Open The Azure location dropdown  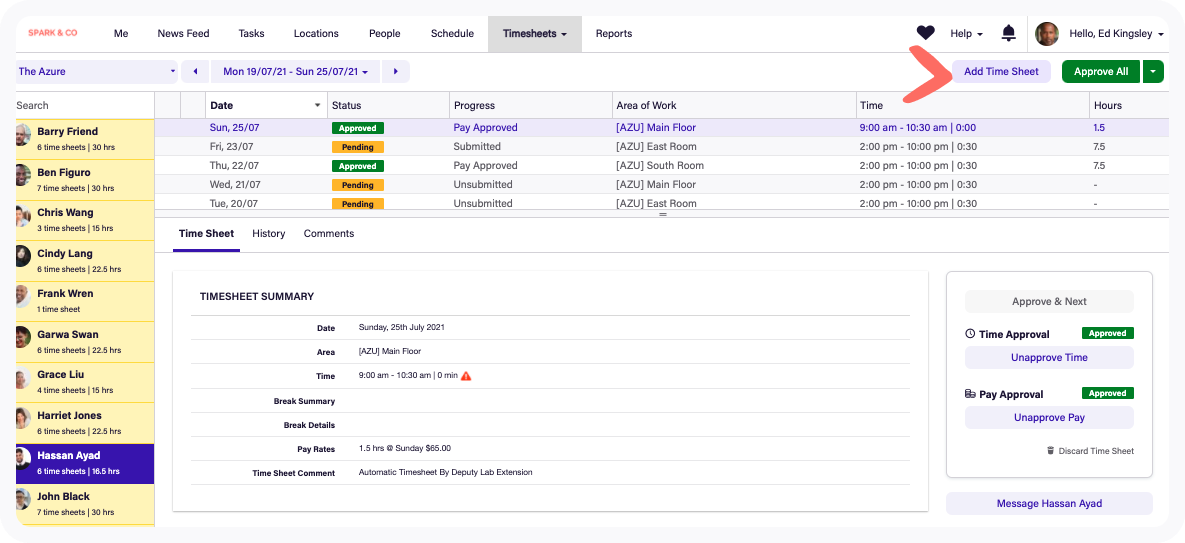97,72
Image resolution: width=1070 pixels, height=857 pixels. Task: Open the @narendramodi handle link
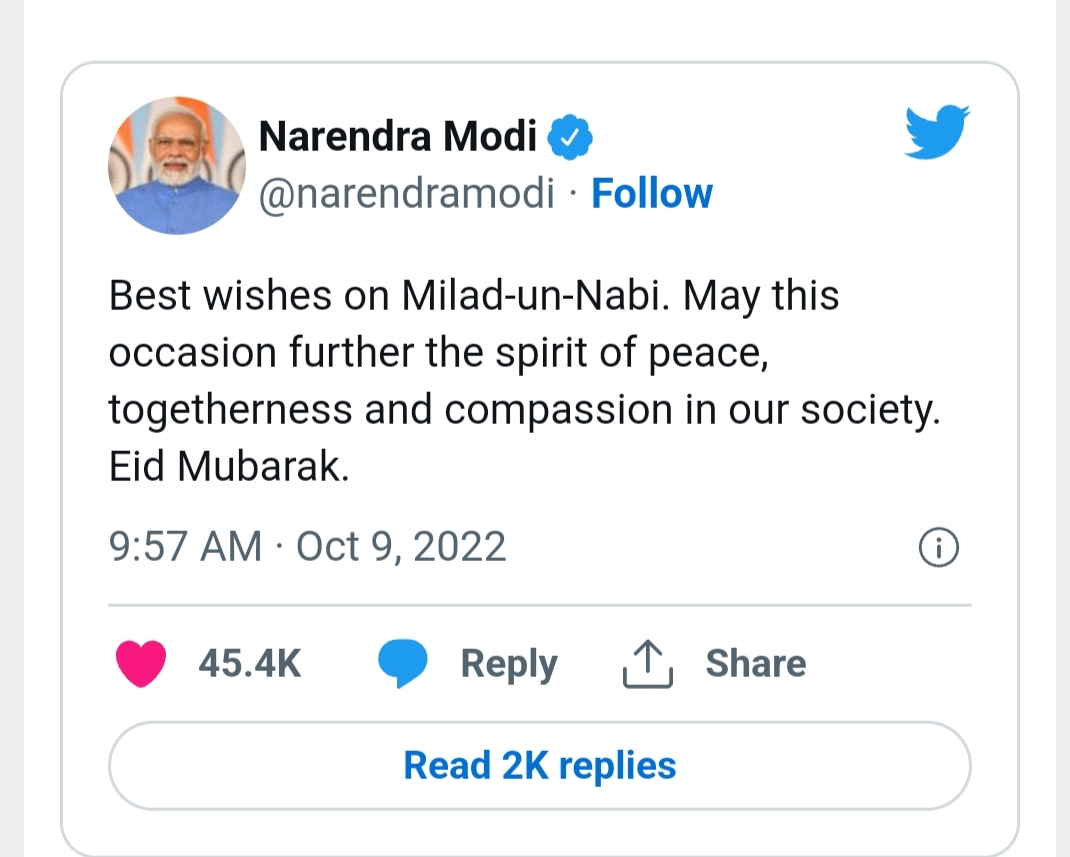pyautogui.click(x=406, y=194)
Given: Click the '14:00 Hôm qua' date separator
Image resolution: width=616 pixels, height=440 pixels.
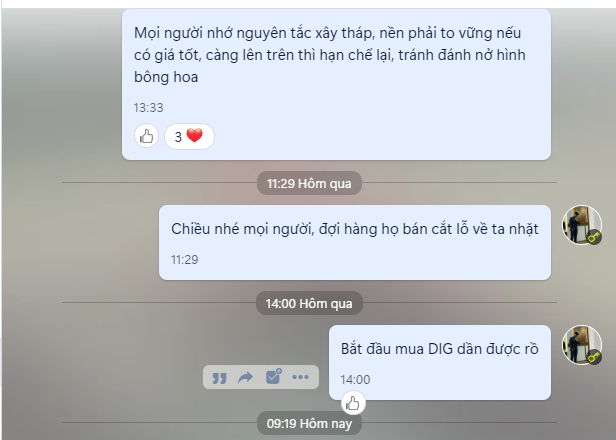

--------------------------------

| Exercise |
Please repeat the rows starting at the line containing "Given: Click the" and ending at the last of the rows, with "date separator" swapped for "timestamp label" and everything else unchanged. Leave the pictures out.

| Final result |
Given: Click the '14:00 Hôm qua' timestamp label
Image resolution: width=616 pixels, height=440 pixels.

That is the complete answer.